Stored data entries

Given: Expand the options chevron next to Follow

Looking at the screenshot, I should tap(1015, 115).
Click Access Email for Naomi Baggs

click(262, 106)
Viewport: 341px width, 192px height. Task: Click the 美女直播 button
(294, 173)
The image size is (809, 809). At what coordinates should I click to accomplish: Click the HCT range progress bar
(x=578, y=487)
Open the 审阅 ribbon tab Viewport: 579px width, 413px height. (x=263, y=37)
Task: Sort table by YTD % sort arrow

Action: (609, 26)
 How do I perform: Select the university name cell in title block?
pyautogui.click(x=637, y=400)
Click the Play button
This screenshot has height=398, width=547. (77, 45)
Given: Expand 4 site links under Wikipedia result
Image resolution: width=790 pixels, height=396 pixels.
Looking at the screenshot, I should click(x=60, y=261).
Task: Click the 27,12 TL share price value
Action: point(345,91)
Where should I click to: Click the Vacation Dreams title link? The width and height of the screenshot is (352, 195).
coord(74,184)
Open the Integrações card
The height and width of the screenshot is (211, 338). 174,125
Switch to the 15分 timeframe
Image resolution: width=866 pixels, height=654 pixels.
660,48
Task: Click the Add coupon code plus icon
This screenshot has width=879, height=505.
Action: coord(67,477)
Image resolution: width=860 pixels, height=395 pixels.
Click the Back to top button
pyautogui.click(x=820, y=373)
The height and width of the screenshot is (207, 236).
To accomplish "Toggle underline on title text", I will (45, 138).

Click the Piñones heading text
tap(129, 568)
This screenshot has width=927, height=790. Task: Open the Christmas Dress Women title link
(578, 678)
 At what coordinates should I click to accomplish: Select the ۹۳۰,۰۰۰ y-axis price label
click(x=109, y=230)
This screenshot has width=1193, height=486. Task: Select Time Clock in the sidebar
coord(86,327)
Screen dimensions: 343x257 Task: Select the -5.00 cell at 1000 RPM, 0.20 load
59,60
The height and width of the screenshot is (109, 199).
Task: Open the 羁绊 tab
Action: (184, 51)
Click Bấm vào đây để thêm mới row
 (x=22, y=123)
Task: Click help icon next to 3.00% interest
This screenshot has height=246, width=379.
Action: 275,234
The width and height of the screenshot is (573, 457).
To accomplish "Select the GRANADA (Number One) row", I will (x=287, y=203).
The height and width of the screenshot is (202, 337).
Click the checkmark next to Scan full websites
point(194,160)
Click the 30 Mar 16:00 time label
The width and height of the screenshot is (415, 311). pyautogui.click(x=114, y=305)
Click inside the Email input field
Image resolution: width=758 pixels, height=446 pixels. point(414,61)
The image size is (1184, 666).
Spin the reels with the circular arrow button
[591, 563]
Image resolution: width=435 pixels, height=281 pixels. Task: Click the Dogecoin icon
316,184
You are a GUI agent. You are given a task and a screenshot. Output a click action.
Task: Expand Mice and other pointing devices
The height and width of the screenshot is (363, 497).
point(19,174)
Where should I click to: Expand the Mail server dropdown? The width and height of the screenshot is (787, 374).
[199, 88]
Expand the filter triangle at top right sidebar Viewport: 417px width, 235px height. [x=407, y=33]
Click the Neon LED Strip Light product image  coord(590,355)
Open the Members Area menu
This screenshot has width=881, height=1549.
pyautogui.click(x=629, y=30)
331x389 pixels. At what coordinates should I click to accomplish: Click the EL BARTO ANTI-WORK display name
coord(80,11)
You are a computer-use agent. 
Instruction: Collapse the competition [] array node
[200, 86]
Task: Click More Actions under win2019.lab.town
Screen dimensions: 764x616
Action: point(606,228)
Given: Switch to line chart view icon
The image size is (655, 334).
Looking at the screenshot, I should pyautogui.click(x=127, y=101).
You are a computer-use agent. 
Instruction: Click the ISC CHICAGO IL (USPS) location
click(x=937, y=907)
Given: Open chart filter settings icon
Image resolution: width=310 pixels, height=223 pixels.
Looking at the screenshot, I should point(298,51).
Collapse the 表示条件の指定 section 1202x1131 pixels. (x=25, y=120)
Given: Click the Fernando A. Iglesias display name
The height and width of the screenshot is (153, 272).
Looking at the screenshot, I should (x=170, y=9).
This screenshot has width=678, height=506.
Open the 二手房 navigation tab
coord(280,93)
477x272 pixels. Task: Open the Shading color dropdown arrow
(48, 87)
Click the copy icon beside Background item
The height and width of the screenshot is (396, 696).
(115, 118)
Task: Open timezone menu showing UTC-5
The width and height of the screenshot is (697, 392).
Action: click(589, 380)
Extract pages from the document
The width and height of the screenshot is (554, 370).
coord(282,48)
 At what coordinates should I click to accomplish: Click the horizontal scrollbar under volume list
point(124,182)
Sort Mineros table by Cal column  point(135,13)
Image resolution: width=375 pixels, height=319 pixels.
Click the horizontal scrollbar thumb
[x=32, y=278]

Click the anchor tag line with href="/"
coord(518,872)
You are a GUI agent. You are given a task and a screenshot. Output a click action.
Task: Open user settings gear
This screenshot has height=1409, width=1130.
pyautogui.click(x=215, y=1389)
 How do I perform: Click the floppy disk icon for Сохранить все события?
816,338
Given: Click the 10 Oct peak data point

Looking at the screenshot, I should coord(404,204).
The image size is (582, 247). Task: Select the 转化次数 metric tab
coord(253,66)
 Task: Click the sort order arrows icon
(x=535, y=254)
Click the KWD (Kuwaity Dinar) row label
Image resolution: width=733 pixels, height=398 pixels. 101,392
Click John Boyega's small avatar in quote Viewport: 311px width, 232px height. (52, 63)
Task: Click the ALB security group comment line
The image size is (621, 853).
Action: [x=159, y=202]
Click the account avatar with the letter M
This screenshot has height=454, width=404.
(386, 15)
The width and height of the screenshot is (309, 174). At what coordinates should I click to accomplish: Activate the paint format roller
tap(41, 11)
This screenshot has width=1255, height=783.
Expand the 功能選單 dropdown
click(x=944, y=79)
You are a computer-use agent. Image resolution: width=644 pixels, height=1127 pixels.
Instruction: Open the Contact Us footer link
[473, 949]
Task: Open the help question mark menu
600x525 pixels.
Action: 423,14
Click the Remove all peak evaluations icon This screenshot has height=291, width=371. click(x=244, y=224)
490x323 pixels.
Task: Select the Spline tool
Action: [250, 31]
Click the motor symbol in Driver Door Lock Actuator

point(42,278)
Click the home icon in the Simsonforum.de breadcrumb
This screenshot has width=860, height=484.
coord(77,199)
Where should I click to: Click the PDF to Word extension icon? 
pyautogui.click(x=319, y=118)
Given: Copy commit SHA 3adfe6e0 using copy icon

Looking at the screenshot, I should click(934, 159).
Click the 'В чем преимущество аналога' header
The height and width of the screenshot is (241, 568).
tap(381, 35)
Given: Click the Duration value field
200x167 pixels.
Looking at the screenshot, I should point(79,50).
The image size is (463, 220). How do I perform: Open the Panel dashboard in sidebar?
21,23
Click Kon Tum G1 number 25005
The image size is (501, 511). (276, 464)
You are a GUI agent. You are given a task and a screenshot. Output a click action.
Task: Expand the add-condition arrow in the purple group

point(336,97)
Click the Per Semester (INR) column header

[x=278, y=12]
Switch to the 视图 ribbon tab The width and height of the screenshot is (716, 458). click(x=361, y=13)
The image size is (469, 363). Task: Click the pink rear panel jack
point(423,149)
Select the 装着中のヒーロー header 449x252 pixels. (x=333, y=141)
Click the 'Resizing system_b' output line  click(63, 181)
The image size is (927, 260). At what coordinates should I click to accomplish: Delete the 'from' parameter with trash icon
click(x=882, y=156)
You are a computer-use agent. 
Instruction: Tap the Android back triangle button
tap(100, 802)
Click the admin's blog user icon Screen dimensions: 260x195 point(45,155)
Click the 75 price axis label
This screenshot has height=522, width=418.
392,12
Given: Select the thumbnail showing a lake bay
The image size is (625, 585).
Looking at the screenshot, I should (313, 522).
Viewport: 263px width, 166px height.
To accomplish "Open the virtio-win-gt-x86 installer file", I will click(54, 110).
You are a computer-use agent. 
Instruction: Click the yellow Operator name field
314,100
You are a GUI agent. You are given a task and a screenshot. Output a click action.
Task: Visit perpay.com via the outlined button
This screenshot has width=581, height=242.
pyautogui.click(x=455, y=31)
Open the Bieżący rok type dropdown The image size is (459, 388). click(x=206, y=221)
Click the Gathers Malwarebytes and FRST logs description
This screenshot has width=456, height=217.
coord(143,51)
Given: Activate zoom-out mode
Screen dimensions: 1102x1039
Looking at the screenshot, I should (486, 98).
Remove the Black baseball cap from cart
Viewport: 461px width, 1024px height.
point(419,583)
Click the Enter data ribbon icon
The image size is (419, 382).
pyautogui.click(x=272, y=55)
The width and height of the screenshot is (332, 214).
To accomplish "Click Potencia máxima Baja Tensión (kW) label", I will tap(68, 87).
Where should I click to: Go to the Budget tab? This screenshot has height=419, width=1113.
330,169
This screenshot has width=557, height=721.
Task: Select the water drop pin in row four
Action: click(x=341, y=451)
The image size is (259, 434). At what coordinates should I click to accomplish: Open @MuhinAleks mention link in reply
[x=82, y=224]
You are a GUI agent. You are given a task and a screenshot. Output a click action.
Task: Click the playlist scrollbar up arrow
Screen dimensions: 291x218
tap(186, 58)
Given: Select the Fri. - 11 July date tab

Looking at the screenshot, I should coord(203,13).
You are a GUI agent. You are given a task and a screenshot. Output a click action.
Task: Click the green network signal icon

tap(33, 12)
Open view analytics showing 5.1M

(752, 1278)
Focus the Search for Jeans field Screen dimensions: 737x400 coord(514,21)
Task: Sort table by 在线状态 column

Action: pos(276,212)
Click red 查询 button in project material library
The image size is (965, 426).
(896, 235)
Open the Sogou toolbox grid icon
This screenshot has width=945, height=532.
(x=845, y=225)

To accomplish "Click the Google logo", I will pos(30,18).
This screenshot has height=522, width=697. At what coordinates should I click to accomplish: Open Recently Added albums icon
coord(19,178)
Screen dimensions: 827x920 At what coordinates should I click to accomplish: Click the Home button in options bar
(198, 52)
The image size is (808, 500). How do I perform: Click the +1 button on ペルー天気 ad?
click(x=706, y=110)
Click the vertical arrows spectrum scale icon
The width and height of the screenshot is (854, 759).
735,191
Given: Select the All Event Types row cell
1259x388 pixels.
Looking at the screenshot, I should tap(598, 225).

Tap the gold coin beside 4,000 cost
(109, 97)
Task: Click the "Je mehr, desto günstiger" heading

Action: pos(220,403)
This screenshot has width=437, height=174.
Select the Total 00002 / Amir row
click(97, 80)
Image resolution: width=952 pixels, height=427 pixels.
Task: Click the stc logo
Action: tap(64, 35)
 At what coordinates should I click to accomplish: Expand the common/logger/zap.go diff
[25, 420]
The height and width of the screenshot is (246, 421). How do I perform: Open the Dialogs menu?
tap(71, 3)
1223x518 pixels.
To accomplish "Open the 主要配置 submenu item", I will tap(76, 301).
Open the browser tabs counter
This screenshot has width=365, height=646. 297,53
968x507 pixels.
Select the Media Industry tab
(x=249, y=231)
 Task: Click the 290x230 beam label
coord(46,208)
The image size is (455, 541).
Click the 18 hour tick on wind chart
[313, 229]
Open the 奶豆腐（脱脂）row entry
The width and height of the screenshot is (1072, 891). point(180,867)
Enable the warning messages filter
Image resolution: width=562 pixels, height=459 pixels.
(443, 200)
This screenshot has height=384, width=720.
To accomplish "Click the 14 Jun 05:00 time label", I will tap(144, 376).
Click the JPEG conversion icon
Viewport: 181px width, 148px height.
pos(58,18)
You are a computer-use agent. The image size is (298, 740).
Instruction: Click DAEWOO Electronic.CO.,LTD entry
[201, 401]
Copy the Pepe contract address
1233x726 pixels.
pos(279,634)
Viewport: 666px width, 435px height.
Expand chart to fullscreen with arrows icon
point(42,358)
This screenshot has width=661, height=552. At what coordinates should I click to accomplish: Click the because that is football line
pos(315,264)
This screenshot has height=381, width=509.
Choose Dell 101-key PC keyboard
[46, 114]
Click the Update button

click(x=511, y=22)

## [Task item]
In restating the data, begin at its first line, reproduce each line word for word, and conclude with the line that contains "The height and width of the screenshot is (207, 236).".

## [Answer to the exercise]
Given: Expand the options chevron next to Follow

Looking at the screenshot, I should tap(1015, 115).
Click Access Email for Naomi Baggs

click(262, 106)
Viewport: 341px width, 192px height. Task: Click the 美女直播 button
(294, 173)
The image size is (809, 809). At what coordinates should I click to accomplish: Click the HCT range progress bar
(x=578, y=487)
Open the 审阅 ribbon tab Viewport: 579px width, 413px height. (x=263, y=37)
Task: Sort table by YTD % sort arrow

Action: (609, 26)
 How do I perform: Select the university name cell in title block?
pyautogui.click(x=637, y=400)
Click the Play button
This screenshot has height=398, width=547. (77, 45)
Given: Expand 4 site links under Wikipedia result
Image resolution: width=790 pixels, height=396 pixels.
Looking at the screenshot, I should click(x=60, y=261).
Task: Click the 27,12 TL share price value
Action: point(345,91)
Where should I click to: Click the Vacation Dreams title link? The width and height of the screenshot is (352, 195).
coord(74,184)
Open the Integrações card
The height and width of the screenshot is (211, 338). 174,125
Switch to the 15分 timeframe
Image resolution: width=866 pixels, height=654 pixels.
660,48
Task: Click the Add coupon code plus icon
This screenshot has width=879, height=505.
Action: coord(67,477)
Image resolution: width=860 pixels, height=395 pixels.
Click the Back to top button
pyautogui.click(x=820, y=373)
The height and width of the screenshot is (207, 236).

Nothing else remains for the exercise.